Which isn't all that surprising, really. He hasn't fed in three months, which is the longest we've ever actually seen him go. We have no idea if he had any longer stretches before we met him, but I kinda doubt it. He's always talked like the initial detox is the critical part, but Carl's case in particular would indicate that the subsequent background craving has spikes that don't necessarily correlate with particular high stess or temptation.

If he's just been lurking around Barry trying to figure out what to do next, with no routine or activity to distract him, he almost has to have had multiple instances of finding it nearly impossible to think about anything but killing the next person he saw. No wonder he's terrified, even aside from "they set up some poor guy for the murders, now they're going to want something from me."

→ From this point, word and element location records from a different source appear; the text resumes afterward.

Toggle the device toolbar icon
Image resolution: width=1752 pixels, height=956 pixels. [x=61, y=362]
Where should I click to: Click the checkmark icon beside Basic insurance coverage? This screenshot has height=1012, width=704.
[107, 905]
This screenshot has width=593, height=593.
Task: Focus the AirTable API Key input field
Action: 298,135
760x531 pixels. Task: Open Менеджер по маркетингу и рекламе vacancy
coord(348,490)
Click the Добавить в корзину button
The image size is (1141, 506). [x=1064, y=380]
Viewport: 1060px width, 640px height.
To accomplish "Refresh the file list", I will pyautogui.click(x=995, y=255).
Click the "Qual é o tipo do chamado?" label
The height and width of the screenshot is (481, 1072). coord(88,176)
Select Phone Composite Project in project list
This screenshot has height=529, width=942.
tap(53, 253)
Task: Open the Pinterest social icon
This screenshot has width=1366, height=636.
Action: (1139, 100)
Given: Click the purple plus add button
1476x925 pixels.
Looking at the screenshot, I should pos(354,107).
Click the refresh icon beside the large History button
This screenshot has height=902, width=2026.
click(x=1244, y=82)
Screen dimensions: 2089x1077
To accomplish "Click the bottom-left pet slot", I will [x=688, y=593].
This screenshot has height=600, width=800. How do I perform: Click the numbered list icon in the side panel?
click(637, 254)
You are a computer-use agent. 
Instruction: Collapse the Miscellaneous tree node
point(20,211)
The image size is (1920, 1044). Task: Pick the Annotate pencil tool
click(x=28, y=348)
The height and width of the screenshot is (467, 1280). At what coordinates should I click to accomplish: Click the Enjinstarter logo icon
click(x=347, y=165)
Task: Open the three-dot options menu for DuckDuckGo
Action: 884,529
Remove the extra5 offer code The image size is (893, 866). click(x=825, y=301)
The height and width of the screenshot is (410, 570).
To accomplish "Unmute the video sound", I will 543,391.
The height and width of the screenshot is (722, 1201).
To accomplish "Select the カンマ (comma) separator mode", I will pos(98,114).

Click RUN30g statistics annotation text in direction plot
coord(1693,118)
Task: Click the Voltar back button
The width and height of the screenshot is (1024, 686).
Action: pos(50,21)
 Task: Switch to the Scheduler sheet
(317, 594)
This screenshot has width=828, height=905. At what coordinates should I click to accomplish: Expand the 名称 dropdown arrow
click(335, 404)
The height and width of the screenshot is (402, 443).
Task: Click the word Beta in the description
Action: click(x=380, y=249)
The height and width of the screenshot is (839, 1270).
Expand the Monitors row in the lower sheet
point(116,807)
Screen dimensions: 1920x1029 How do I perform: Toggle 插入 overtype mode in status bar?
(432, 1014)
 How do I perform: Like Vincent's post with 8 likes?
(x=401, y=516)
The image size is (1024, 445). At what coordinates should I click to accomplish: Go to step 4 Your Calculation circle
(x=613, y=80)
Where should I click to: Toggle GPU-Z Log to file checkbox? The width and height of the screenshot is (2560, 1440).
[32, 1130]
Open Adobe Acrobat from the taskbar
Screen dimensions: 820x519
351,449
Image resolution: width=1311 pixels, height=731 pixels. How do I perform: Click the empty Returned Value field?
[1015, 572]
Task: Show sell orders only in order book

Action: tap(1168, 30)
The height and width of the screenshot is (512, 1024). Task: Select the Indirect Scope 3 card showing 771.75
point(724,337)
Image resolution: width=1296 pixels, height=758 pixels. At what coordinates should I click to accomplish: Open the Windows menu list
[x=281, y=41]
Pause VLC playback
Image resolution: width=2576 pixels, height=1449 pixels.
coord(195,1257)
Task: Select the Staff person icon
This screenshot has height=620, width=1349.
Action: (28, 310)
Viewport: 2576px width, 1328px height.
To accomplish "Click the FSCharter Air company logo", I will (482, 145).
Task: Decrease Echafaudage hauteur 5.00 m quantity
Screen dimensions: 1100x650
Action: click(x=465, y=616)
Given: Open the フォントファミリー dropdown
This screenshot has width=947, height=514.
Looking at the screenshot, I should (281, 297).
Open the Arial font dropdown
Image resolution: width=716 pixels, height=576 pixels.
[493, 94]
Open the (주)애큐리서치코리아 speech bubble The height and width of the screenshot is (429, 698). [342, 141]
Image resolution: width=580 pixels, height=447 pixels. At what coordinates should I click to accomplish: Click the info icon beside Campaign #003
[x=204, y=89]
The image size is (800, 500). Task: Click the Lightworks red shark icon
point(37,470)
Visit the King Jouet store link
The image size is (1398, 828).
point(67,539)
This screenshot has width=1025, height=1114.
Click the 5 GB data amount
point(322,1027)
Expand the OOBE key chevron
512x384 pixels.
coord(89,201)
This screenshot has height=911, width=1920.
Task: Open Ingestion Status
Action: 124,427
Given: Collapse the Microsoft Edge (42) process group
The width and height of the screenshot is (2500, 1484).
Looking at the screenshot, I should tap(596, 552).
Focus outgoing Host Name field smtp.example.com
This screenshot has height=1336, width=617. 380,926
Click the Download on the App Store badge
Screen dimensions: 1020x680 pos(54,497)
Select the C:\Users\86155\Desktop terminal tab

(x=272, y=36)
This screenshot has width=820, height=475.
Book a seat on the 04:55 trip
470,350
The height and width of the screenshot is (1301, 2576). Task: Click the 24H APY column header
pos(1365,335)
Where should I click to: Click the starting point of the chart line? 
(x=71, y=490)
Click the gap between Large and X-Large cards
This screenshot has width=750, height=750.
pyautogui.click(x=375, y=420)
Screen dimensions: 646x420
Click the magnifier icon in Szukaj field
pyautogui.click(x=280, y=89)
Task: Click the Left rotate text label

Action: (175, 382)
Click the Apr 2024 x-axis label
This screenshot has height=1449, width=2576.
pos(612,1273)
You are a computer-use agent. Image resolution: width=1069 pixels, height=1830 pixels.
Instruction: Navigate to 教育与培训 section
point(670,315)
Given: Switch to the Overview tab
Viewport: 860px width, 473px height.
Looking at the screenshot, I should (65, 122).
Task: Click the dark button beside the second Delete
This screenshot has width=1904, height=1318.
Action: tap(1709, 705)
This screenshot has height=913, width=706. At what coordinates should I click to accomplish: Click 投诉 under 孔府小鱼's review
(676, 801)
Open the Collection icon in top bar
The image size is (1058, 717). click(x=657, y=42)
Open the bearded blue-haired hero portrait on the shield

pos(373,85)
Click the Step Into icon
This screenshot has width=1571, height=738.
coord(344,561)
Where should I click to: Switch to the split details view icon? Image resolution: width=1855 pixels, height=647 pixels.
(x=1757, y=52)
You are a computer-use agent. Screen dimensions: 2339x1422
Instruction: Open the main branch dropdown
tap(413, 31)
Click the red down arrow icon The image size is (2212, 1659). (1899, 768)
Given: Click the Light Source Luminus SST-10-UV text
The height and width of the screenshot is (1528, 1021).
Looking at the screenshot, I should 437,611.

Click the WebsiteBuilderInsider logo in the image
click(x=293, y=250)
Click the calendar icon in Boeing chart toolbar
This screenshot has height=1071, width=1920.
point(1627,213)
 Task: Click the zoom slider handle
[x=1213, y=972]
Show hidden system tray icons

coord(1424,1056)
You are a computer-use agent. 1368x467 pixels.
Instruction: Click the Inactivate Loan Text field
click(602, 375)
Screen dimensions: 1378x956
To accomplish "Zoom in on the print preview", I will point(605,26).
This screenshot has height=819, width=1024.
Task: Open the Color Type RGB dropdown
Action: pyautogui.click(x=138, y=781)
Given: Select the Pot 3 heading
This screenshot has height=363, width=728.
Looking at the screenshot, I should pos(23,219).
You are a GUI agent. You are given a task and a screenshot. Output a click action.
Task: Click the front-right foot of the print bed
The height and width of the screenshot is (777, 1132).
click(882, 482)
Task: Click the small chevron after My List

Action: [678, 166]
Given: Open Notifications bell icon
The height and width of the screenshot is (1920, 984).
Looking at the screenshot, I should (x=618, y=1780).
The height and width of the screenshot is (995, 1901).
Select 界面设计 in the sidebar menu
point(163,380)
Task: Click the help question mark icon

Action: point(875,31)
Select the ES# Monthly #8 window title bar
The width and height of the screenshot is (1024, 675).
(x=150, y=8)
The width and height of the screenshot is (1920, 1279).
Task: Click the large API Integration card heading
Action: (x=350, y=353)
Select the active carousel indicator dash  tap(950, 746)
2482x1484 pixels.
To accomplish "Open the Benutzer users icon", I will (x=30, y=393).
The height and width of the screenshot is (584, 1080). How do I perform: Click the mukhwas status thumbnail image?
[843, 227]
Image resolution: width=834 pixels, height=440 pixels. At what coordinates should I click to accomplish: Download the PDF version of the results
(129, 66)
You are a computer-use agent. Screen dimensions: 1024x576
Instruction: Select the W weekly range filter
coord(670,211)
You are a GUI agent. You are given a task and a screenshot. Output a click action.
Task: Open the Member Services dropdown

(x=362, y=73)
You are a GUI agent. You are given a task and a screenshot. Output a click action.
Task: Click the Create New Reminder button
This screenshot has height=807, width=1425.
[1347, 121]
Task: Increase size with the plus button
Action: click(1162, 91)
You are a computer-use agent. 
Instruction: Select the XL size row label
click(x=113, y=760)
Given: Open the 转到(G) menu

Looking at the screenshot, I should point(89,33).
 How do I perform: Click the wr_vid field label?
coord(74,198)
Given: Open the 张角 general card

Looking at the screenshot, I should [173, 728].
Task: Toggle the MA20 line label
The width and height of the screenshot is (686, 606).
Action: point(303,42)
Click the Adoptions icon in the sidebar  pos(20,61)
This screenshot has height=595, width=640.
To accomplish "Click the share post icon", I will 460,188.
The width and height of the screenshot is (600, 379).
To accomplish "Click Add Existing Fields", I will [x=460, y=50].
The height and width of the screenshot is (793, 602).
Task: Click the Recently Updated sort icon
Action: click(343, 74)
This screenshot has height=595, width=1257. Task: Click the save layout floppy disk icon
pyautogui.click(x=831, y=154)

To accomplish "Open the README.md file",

So, fear, fear, and more fear. And once again I have to register my gratitude for the plot device of Wyndham and the machinations he represents, as much as I hatehatehateHATE that they're going to have to deal with a whole new batch of vampire bullshit even after losing Mitchell. Without that, in their position, I would have been "Fuck, no, we ARE locking you in the attic, we WILL successfully keep you there whatever it takes, you DON'T get to decide whether it's worth it for us, and we will resume this conversation when you have had some serious downtime that doesn't involve wandering the streets with everyone's heartbeat pounding in your head."

And I do see the other side of it, and would ultimately have come to terms with it, but only at the point where the addiction metaphor breaks down, i.e. because for Mitchell using doesn't just lead to people getting hurt or killed, it IS hurting/killing people. He can't disappear down the self-destructive spiral and end up ODed in an alley somewhere. His OD made national news and destroyed dozens of strangers' lives. At that point, yeah, I can concede that maybe the voices of depression and moral logic have converged.

But not easily, and not with certainty. I'd have lost a lot MORE sleep this week if the deciding factor hadn't been the immediate prospect of his being reduced to a weapon and really, truly, identity-obliteratingly destroyed.